Selon Schmitt – dont l’audience dans le monde francophone doit beaucoup aux travaux de Jean-François Kervégan et d’Olivier Beaud –, la dépolitisation des relations sociales s’explique par une volonté de neutralité de l’État face au pluralisme des valeurs. Si l’État se veut véritablement démocratique, il doit encadrer les liens entre les agents sociaux en se montrant indifférent dans la gestion de leurs valeurs et croyances. L’État devient alors un acteur purement formel, abstrait, des échanges démocratiques entre les citoyens. Il ne lui est plus possible, pense Schmitt, de garantir l’entente entre les parties, ce qui a pour effet d’exacerber les rapports de force et de troubler la paix sociale. Pour agir, l’État doit en quelque sorte sortir de lui-même, d’où l’état d’exception. Pour Schmitt, ce n’est donc pas seulement Weimar qui prêtait le flanc à ce qui allait devenir le Troisième Reich, mais les démocraties qui génèrent l’autoritarisme qu’elles ne peuvent ensuite plus gérer à moins de se redéfinir profondément et donc de cesser d’exister comme démocraties libérales.
La première partie du livre retrace l’histoire de l’antiparlementarisme dans l’entre-deux-guerres. Après un rapide examen des thèses du juriste Raymond Carré de Malberg (1861-1935) sur les pouvoirs de crise, Marie Goupy consacre l’essentiel de ses efforts à la polémique entourant les pouvoirs exceptionnels de l’État à l’époque de la république de Weimar. Elle montre l’évolution de la pensée de Carl Schmitt et expose les critiques adressées au positivisme juridique au lendemain de la Seconde Guerre mondiale. Selon ces critiques, le positivisme serait au cœur du problème des démocraties libérales qui ont dérivé vers l’autoritarisme en identifiant le droit et la loi, ce qui a favorisé la mutation de la république de Weimar en un simple appareil administratif facilement soumis aux volontés des dirigeants.
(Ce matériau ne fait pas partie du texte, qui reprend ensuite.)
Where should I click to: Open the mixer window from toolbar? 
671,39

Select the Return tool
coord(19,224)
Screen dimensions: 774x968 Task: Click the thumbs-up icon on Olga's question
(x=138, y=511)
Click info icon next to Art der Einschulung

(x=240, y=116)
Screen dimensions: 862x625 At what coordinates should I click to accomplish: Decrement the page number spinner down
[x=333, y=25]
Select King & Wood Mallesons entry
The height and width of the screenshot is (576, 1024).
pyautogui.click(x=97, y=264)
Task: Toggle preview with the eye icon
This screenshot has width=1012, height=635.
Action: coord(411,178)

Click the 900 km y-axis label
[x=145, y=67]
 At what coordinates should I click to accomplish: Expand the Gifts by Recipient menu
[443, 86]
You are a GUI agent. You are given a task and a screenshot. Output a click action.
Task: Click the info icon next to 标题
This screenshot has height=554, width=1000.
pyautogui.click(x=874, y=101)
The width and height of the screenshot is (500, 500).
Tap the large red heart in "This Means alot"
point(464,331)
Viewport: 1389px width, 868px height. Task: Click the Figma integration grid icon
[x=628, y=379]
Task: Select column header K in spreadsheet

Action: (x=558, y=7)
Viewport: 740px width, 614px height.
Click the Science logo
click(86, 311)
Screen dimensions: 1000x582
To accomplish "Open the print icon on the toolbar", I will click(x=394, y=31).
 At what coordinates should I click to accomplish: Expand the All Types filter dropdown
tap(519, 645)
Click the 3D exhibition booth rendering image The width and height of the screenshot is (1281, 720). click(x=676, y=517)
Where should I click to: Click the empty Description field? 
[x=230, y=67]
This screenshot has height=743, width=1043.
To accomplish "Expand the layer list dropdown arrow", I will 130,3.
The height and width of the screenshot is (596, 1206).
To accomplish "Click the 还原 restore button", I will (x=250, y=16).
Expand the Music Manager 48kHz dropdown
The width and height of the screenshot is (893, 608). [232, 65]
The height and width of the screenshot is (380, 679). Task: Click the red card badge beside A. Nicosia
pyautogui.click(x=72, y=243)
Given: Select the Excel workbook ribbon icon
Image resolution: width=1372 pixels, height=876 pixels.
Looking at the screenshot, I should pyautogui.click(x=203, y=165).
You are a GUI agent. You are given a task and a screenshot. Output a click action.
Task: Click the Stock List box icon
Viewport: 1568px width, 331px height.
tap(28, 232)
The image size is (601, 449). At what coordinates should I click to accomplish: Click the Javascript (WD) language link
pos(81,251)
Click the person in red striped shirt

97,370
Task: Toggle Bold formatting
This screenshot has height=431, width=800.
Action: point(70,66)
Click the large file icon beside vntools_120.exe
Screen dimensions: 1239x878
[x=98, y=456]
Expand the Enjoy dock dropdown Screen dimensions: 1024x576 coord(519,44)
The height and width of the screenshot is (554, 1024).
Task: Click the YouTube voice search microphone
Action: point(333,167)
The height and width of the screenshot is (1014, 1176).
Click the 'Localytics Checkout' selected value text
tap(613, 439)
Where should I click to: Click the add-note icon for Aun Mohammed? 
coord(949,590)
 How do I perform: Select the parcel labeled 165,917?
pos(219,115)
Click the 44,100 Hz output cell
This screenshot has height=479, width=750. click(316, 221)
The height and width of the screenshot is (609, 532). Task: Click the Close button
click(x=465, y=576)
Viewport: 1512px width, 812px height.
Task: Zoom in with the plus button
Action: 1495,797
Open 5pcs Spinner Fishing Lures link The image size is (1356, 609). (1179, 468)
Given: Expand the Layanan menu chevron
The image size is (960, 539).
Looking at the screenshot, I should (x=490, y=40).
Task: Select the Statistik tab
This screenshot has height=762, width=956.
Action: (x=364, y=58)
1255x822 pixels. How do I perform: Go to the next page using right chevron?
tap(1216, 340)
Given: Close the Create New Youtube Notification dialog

La deuxième partie est tout entière consacrée à Carl Schmitt. Rien de grandiloquent ni de tonitruant dans l’approche de Marie Goupy. Si son livre adopte parfois des accents foucaldiens, il s’agit d’abord et avant tout d’un ouvrage d’historienne des idées et de philosophe qui évite toute forme de jargon ou de formules creuses au profit d’une lecture fine et rigoureuse du contexte institutionnel et juridique de la république de Weimar.
Comment justifier la suspension du droit ? Pour quelles fins exactement ? Est-il vrai que le droit entrave le pouvoir de l’État et l’empêche d’assurer la sécurité des citoyens ? Parallèlement au travail historique de Marie Garrau, le présent livre a le grand mérite de contribuer à un débat de plus en plus négligé, les démocraties actuelles étant malheureusement capables d’une grande lassitude à l’égard de leur propre pérennité.